THE REQUEST: In the data, replace "Build Map" with "Generate Map" and give back the lines from the one with "Click the Build Map button" to the one with "(x=723, y=384)", leaving everything else unchanged.

INPUT:
────────────────
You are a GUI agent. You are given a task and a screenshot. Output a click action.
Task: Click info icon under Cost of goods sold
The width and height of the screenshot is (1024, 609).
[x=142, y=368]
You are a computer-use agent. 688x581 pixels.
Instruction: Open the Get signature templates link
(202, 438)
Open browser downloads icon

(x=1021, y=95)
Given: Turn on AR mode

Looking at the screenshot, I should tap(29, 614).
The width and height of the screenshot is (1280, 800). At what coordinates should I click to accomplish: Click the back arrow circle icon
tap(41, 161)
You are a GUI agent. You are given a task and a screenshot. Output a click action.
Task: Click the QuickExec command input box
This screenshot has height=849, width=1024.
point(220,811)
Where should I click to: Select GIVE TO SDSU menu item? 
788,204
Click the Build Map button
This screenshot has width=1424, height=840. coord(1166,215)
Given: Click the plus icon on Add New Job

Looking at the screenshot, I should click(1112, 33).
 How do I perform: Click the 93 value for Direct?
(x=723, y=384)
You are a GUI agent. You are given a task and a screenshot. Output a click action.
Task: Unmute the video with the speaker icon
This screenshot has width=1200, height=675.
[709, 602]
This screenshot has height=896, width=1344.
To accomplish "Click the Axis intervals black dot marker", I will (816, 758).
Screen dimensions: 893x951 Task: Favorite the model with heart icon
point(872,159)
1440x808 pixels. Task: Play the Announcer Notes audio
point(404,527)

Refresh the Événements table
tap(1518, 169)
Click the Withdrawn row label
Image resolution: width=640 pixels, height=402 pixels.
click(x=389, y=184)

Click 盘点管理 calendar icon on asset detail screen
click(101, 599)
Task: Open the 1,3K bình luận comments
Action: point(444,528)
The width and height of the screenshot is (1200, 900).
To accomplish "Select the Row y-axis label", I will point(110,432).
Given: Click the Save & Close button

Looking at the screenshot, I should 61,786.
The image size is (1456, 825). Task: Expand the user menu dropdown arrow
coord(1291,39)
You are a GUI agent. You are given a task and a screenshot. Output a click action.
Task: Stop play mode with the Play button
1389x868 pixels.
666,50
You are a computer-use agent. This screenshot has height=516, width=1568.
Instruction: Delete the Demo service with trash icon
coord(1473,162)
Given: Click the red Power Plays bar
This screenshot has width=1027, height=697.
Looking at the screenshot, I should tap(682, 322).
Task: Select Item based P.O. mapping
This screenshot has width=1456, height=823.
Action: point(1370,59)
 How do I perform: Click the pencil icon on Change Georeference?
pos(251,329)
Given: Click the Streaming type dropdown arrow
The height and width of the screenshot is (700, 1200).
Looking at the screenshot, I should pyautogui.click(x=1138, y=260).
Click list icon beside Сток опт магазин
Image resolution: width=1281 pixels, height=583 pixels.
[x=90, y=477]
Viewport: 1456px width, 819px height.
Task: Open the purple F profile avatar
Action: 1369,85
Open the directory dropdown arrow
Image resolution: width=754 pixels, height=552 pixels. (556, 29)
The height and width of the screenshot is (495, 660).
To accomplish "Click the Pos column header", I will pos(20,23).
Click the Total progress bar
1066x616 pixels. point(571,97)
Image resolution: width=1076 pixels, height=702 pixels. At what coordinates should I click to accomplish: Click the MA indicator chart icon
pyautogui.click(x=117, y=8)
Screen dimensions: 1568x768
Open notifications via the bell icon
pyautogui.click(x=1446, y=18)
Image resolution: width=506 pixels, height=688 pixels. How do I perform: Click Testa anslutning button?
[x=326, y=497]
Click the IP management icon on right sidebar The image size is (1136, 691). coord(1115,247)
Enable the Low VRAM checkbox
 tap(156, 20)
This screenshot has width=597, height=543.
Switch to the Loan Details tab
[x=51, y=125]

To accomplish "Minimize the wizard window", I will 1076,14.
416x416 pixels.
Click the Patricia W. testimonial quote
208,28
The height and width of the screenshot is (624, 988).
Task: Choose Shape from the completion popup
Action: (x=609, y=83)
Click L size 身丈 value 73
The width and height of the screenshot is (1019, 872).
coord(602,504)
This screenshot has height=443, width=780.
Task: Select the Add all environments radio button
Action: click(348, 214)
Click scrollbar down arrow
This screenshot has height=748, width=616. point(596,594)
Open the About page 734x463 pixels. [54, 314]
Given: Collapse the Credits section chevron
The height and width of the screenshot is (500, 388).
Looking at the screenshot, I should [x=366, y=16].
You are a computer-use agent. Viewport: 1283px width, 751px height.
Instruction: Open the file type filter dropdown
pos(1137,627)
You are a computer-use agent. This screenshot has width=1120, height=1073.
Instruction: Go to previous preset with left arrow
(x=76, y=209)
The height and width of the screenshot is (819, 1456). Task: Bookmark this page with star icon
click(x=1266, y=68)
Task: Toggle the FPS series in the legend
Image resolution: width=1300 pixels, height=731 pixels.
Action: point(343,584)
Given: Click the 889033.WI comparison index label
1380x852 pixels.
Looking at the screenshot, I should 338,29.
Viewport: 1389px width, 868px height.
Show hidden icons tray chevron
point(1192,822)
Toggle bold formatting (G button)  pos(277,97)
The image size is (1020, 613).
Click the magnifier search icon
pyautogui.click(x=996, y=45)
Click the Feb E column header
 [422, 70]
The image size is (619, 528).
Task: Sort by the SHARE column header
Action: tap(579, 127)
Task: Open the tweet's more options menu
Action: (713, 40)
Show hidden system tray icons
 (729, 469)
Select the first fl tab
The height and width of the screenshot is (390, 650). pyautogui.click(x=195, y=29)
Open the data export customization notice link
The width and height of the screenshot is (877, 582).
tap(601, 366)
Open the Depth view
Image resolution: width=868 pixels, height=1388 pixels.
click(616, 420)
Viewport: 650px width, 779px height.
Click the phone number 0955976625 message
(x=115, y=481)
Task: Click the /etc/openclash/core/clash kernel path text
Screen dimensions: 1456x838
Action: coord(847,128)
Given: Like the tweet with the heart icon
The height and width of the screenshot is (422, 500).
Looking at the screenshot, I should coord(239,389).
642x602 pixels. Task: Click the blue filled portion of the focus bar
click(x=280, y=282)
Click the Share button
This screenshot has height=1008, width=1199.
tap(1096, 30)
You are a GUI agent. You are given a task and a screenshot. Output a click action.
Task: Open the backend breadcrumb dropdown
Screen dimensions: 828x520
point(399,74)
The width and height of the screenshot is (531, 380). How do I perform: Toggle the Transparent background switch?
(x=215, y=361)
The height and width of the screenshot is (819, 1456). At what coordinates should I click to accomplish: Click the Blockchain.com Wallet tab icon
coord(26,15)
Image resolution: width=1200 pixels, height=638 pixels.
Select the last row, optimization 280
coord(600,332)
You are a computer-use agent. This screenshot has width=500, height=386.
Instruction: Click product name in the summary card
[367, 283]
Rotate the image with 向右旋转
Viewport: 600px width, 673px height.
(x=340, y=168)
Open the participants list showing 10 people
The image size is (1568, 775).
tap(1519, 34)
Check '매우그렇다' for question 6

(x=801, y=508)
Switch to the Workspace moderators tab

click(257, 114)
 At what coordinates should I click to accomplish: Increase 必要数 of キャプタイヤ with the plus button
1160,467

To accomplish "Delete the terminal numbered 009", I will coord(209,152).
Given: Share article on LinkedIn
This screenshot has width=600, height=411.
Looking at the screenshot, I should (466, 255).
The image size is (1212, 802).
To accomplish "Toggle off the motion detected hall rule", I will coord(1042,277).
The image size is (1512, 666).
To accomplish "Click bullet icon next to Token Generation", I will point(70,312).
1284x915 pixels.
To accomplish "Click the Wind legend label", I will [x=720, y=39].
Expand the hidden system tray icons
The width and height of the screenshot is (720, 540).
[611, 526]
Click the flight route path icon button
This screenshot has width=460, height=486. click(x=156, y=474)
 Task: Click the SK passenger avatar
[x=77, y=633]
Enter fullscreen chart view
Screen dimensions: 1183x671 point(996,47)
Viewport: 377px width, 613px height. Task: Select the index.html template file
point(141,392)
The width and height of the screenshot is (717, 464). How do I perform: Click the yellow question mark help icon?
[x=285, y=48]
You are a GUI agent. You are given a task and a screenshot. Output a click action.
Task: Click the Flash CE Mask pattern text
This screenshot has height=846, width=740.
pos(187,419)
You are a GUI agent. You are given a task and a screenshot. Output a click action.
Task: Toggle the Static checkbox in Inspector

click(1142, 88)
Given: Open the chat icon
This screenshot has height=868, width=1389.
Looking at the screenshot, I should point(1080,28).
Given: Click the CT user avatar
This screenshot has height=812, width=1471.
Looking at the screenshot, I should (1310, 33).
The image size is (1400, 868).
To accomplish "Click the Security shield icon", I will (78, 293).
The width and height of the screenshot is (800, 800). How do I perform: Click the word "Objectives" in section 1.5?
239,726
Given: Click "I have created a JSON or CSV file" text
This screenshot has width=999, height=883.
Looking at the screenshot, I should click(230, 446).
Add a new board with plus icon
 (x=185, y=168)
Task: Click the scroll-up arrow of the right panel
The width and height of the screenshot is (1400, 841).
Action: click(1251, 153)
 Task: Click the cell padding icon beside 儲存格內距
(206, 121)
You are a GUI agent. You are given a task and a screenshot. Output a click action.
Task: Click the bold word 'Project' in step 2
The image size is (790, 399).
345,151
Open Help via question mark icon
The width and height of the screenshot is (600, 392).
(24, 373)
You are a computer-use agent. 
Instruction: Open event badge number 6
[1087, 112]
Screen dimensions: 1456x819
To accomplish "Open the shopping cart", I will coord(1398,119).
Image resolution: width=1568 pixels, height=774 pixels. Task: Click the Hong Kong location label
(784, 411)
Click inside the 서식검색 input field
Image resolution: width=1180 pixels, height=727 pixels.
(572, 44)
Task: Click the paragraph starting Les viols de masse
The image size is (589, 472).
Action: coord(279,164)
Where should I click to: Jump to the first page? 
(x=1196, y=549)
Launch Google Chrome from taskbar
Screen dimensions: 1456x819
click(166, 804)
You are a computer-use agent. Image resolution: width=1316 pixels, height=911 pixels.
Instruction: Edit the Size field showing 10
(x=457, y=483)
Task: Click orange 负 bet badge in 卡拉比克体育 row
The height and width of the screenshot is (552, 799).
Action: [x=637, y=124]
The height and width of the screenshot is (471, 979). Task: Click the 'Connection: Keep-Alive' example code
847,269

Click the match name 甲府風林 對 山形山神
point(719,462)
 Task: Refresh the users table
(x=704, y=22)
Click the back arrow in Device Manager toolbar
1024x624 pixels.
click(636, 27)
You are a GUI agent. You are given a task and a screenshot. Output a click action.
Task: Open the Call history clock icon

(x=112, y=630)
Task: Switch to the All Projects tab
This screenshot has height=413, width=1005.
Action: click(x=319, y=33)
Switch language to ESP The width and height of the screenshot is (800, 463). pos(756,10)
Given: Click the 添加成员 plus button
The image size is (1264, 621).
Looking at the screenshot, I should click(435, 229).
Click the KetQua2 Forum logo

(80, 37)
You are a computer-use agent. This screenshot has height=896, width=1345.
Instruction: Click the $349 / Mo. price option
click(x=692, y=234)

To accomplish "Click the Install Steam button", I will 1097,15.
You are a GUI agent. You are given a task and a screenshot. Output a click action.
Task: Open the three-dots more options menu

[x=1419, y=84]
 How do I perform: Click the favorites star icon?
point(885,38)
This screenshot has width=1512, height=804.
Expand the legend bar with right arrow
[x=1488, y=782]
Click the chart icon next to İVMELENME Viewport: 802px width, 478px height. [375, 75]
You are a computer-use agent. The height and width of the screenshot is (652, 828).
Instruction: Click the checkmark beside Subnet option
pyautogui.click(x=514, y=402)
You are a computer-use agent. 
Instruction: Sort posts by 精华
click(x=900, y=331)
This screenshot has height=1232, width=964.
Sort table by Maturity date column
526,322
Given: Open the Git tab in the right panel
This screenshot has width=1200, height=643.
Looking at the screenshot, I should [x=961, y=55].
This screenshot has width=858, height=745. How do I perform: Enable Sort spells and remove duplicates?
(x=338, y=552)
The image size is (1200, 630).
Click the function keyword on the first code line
────────────────
WORKED ANSWER:
Click the Generate Map button
This screenshot has width=1424, height=840. coord(1166,215)
Given: Click the plus icon on Add New Job

Looking at the screenshot, I should click(1112, 33).
 How do I perform: Click the 93 value for Direct?
(x=723, y=384)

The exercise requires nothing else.